#### [EXERCISE]
Begin at the line with "Go (346, 192)" and return each line through the final one of the listing below, exactly as written.

#### [DATA LISTING]
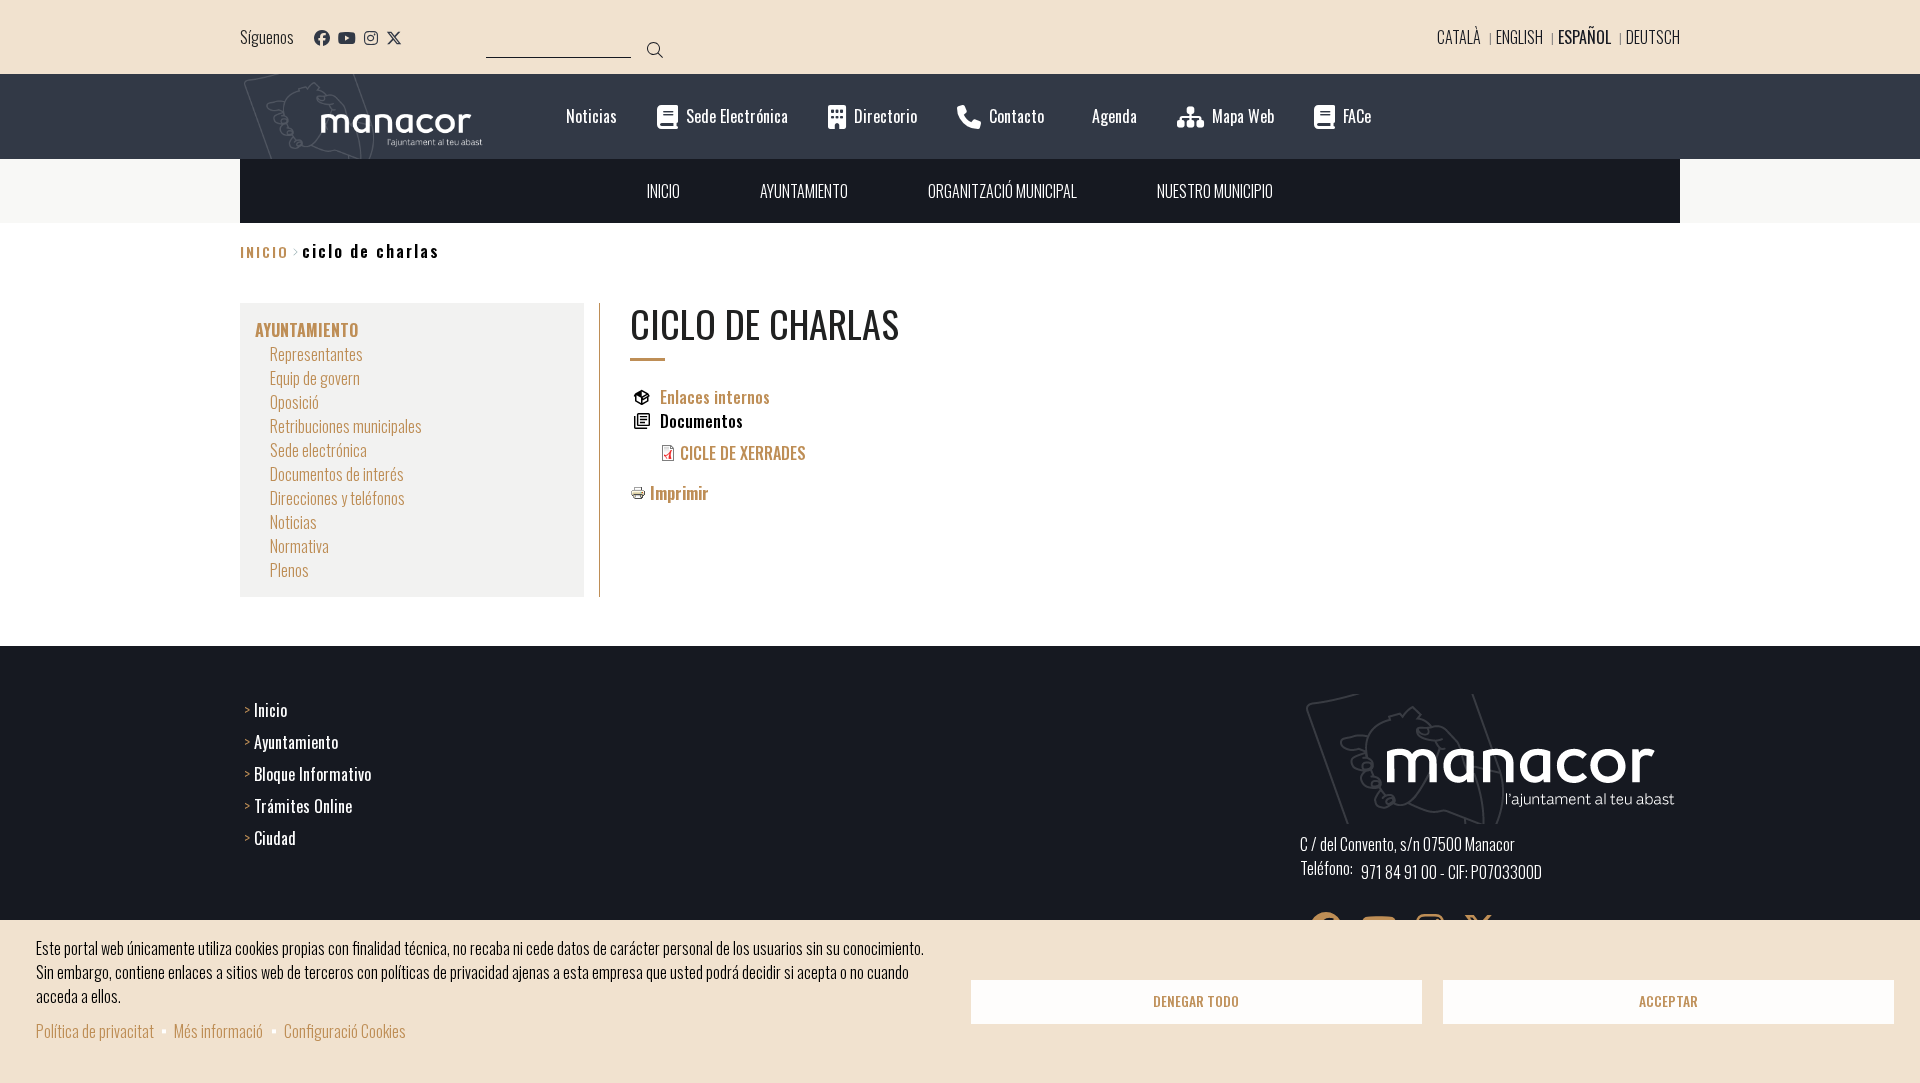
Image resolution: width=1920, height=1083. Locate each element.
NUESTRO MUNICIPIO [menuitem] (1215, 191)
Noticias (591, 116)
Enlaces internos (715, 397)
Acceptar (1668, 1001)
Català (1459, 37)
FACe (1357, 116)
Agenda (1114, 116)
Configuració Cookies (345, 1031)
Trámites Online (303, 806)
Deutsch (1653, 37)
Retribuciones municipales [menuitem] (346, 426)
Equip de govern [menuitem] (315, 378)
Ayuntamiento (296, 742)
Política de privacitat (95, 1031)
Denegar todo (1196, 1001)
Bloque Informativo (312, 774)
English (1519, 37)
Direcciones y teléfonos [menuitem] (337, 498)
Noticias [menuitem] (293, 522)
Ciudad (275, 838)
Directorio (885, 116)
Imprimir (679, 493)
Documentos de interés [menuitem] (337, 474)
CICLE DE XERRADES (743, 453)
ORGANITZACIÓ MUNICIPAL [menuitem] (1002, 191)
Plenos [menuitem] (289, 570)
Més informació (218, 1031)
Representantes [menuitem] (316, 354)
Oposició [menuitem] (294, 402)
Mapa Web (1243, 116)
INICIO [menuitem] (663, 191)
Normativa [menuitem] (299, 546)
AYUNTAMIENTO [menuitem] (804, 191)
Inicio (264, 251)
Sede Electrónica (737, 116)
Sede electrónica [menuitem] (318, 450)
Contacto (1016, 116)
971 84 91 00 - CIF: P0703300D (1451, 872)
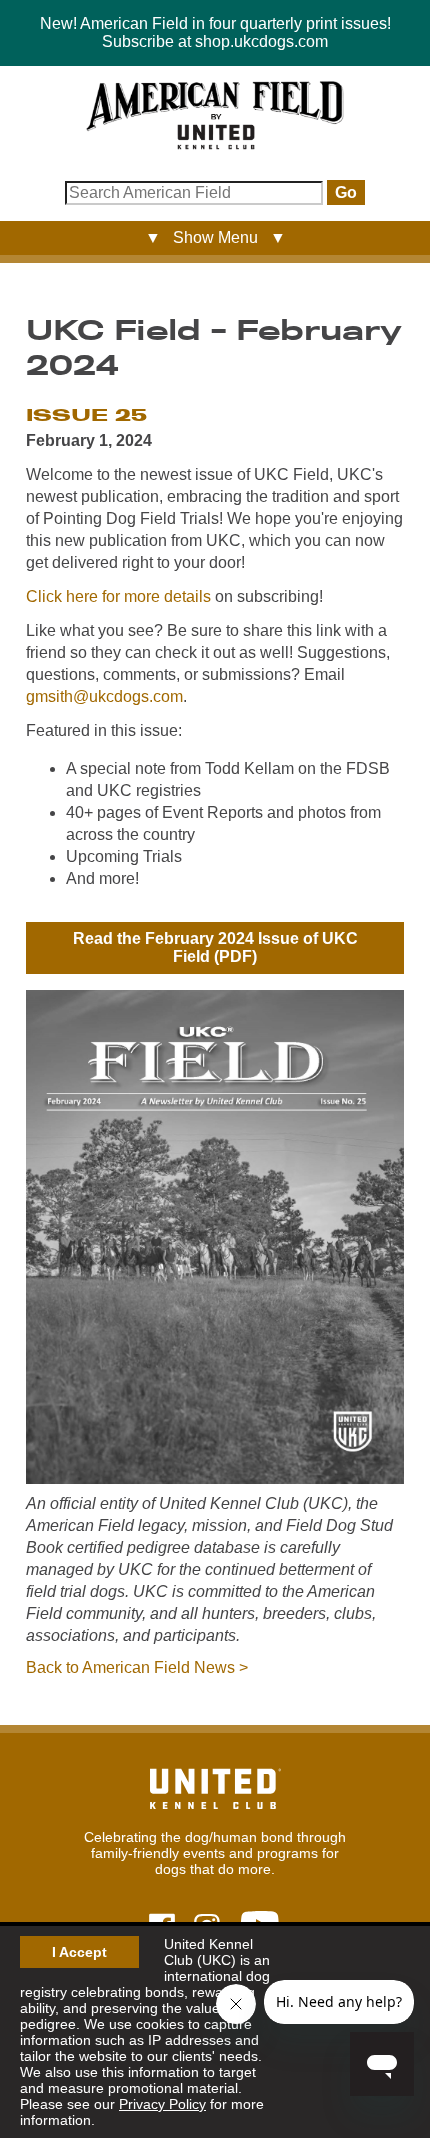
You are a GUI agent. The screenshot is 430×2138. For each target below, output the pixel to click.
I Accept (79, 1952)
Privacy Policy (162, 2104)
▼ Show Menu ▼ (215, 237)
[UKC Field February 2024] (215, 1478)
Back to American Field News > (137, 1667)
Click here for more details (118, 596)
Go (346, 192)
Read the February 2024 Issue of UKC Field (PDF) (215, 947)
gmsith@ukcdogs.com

#### [REPLY]
Go (346, 192)
Read the February 2024 Issue of UKC Field (PDF) (215, 947)
gmsith@ukcdogs.com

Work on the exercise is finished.